_Data for processing_

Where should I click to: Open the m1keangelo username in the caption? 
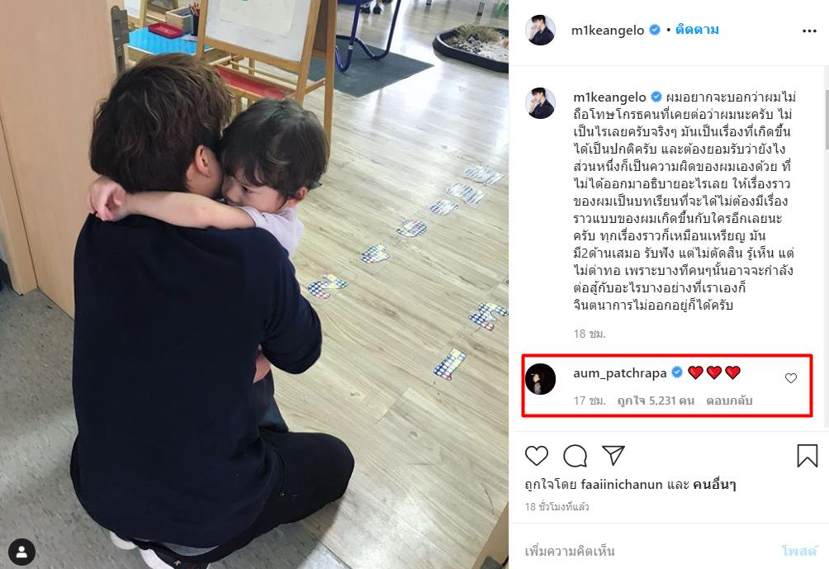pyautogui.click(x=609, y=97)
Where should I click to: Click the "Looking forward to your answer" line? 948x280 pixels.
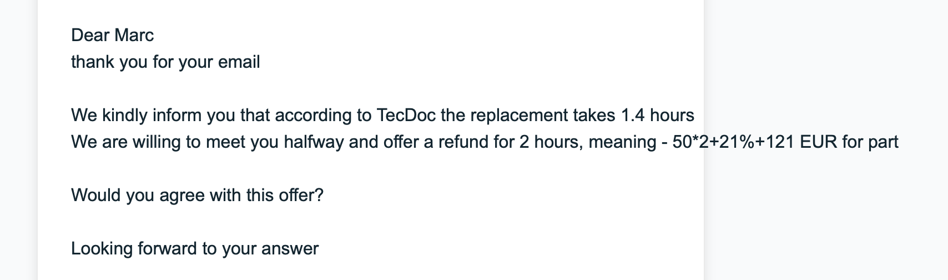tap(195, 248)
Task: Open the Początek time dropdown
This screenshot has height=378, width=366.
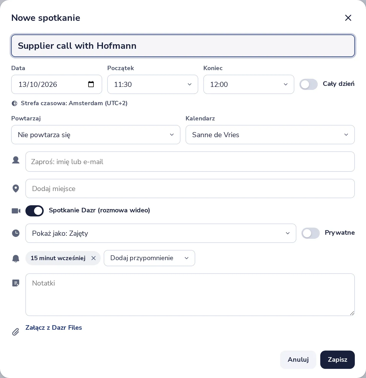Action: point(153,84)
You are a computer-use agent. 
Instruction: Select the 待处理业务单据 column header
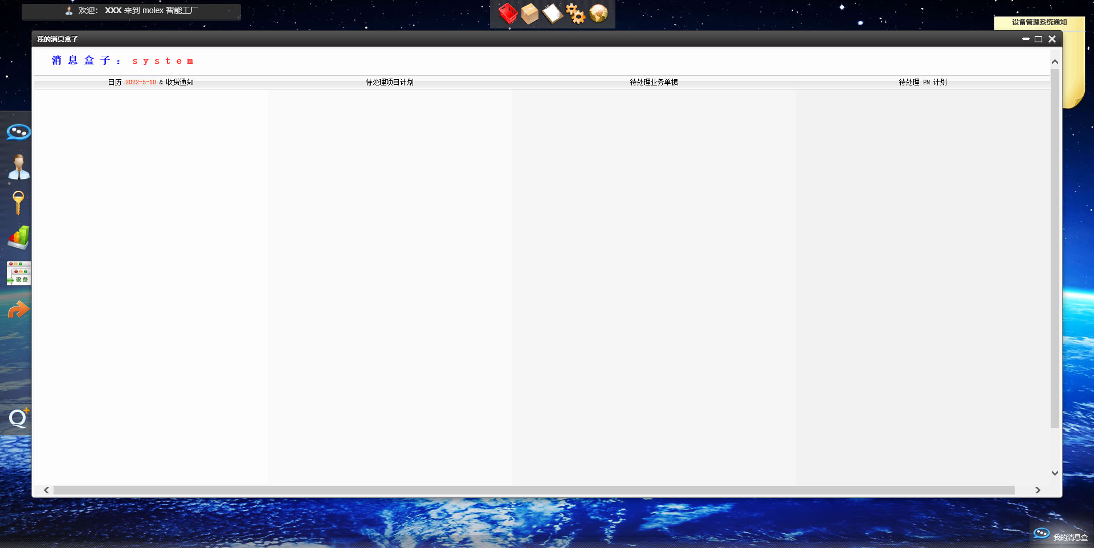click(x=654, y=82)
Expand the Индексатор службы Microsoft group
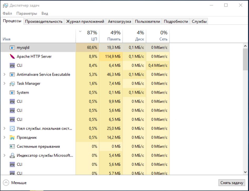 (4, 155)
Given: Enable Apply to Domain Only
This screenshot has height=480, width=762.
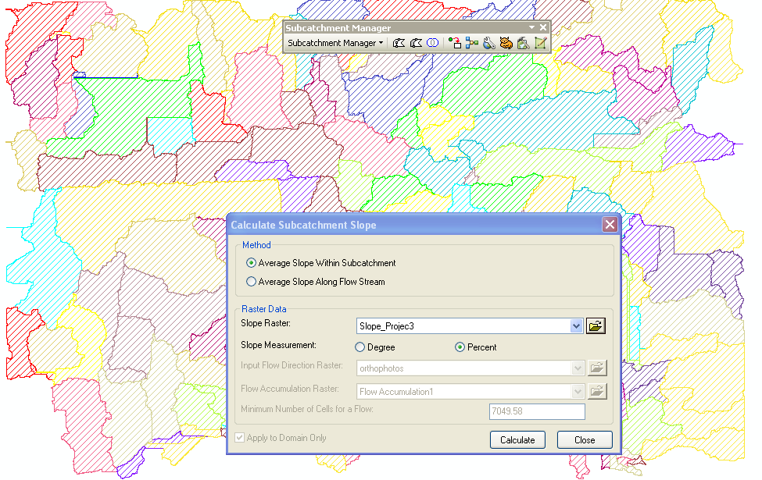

_Task statement_
Can you copy out the lines of the data above verbatim, beginning at the line that contains "Task: Open the Początek time dropdown" and continuing through the end of the data, leaving out the pictures?

_Correct result_
Task: Open the Początek time dropdown
This screenshot has height=378, width=366.
Action: point(153,84)
You are a computer-use agent. 
Instruction: Select the 待处理业务单据 column header
click(x=654, y=82)
Expand the Индексатор службы Microsoft group
 (4, 155)
Given: Enable Apply to Domain Only
This screenshot has height=480, width=762.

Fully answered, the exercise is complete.